But British consultants were different. They didn’t care so much about your process as they wanted you to knock them over with flair. They wanted imagination, story-telling, charisma. The process charts in your pitchbook didn’t matter as much as the command in your voice. In London, gunslinging was nothing to be ashamed of, as long as you slung with style.
So it all came down to process versus flair. Along with baseball caps and mismatched accents, the clash of cultures depended on which of the two qualities was deemed most important. And along with the accents, in particular, the contrasting approaches explained mimicry performed by amused Brits when the conference room door was comfortably shut or when the pub was crowded enough that voices didn’t carry. Ya gadda have a praaacess.
So today, I give you what else but a few pieces of process. Not a complete one, not even close, but I’ll share two dashboards that compare current stock market conditions to the conditions that shaped past market cycles.

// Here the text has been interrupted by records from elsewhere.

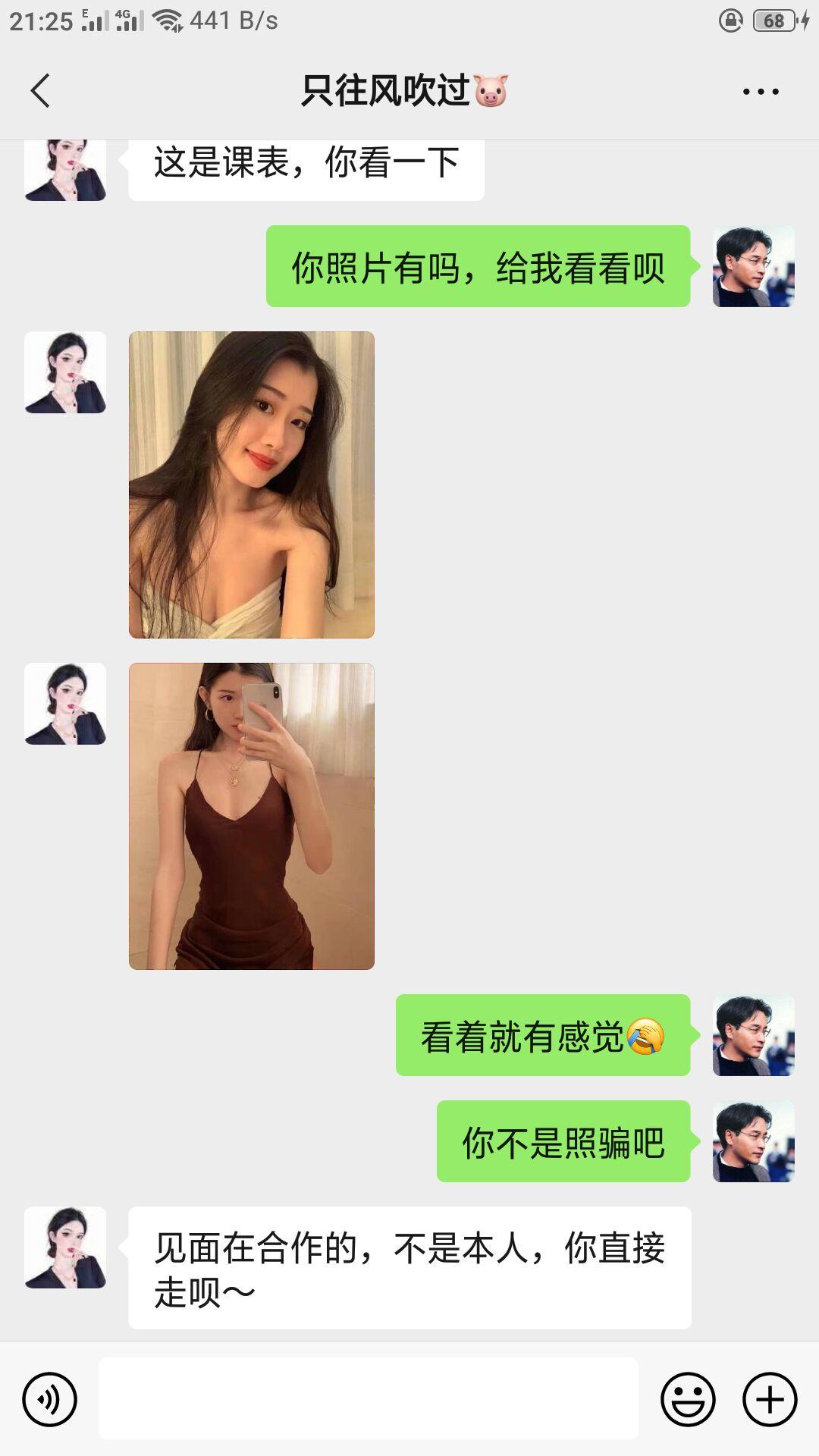819x1456 pixels.
Task: Open the emoji sticker panel
Action: tap(688, 1399)
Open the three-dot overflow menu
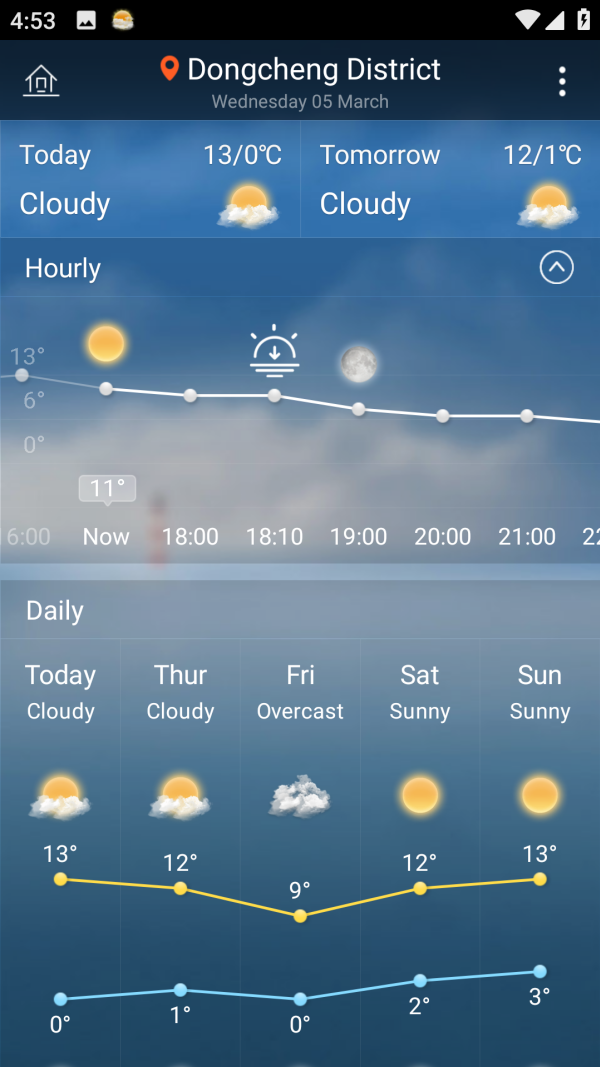The width and height of the screenshot is (600, 1067). (562, 81)
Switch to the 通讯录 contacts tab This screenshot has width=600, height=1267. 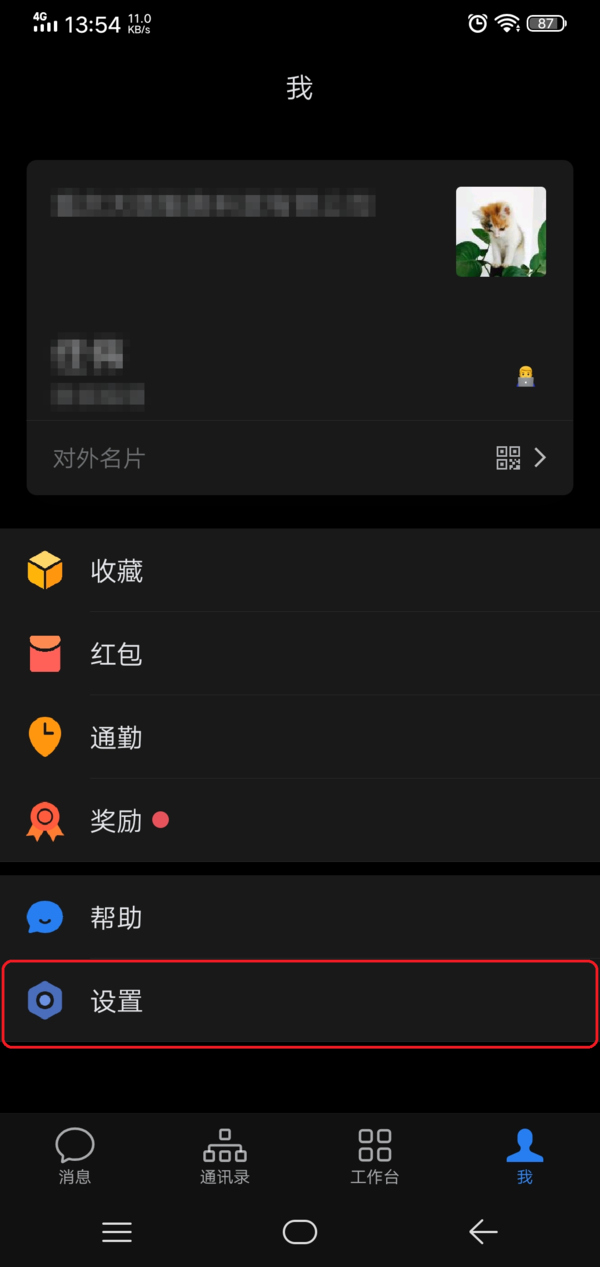225,1156
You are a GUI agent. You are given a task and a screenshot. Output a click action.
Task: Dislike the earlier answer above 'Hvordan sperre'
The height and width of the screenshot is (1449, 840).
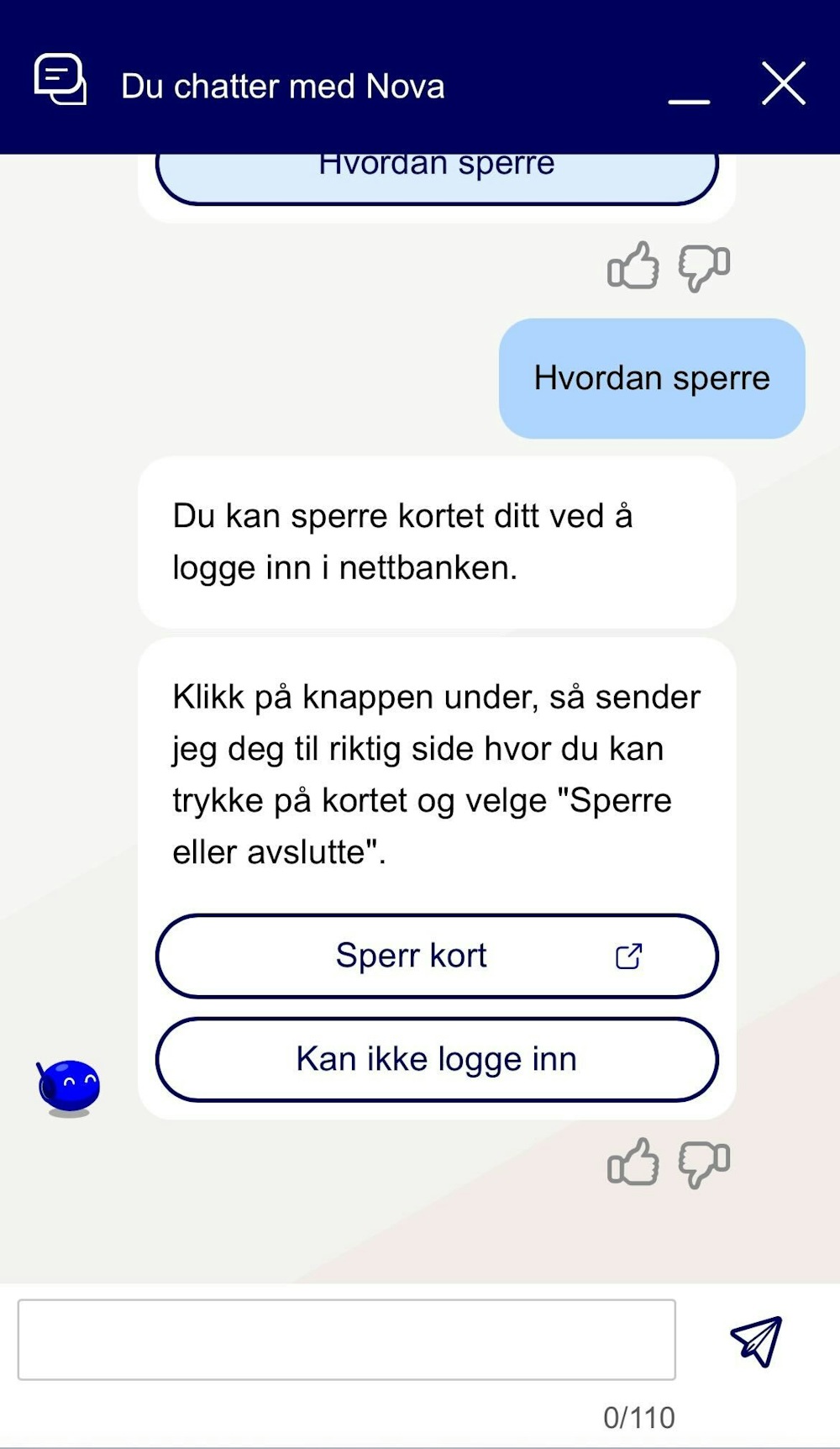[x=704, y=267]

The dashboards can support your portfolio decisions, in my opinion, regardless of whether you’re a process Kool-Aid drinking septic or a flair fancying Anglophile. (For the same approach applied to the economy, see “Here’s a Strong Signal from the Economic Dashboard.”)
I’ll start with an indicator that combines monetary policy and inflation risks. By wrapping the two risks into a single indicator, I can approximate where the Fed stands versus the curve, as in whether policy is ahead of the curve, behind the curve, or somewhere in between. Here’s the calculation:
From the current fed funds rate, subtract the lowest rate since the last market correction.
Add the change in inflation over the past twelve months
The “VCURVE” indicator is highest when the Fed tightens aggressively but inflation is rising, suggesting policy makers are behind the curve. But the indicator can still flash a warning when just one of the two major risks—policy risk and inflation risk—is elevated. As discussed in my last article, VCURVE spiked upward before or during all S&P 500 (SPY) corrections over the last sixty-four years, although with a growing number of head fakes once Alan Greenspan introduced the Fed put. Here’s a chart I included in the earlier article, which shows all instances of the S&P 500 correcting by more than 10% and for longer than one month:
As you can see, VCURVE correlates strongly with stock price cycles from the mid-1950s to the 1987 market crash, and then less strongly but still significantly over the last three decades. This article covers the last three decades, when VCURVE began serving more head fakes. After Greenspan’s aggressive 1987 crash response and then reinforced by occasional plunge protection thereafter, stocks have often powered through policy and inflation risks, continuing upward despite rate hikes and CPI volatility. In fact, my dashboards will show that bull markets have persisted until something breaks.
The Pre-Recession Plunge
In Dashboard 1, I compare today’s fundamentals to the fundamentals that sunk stock prices during three episodes of severe credit market and real economy breakage. The economy fell into recession in each episode, following a pattern that’s as old as bank loans. First, one or more economic sectors ran into difficulties that led to a jump in loan delinquencies or bond defaults or both. Those delinquencies and defaults may have seemed contained at first, but they soon impaired bank balance sheets and depressed credit conditions. Business earnings weakened alongside or shortly after the deterioration in credit conditions, and, if housing was among the leading sectors as it often is, real house prices fell.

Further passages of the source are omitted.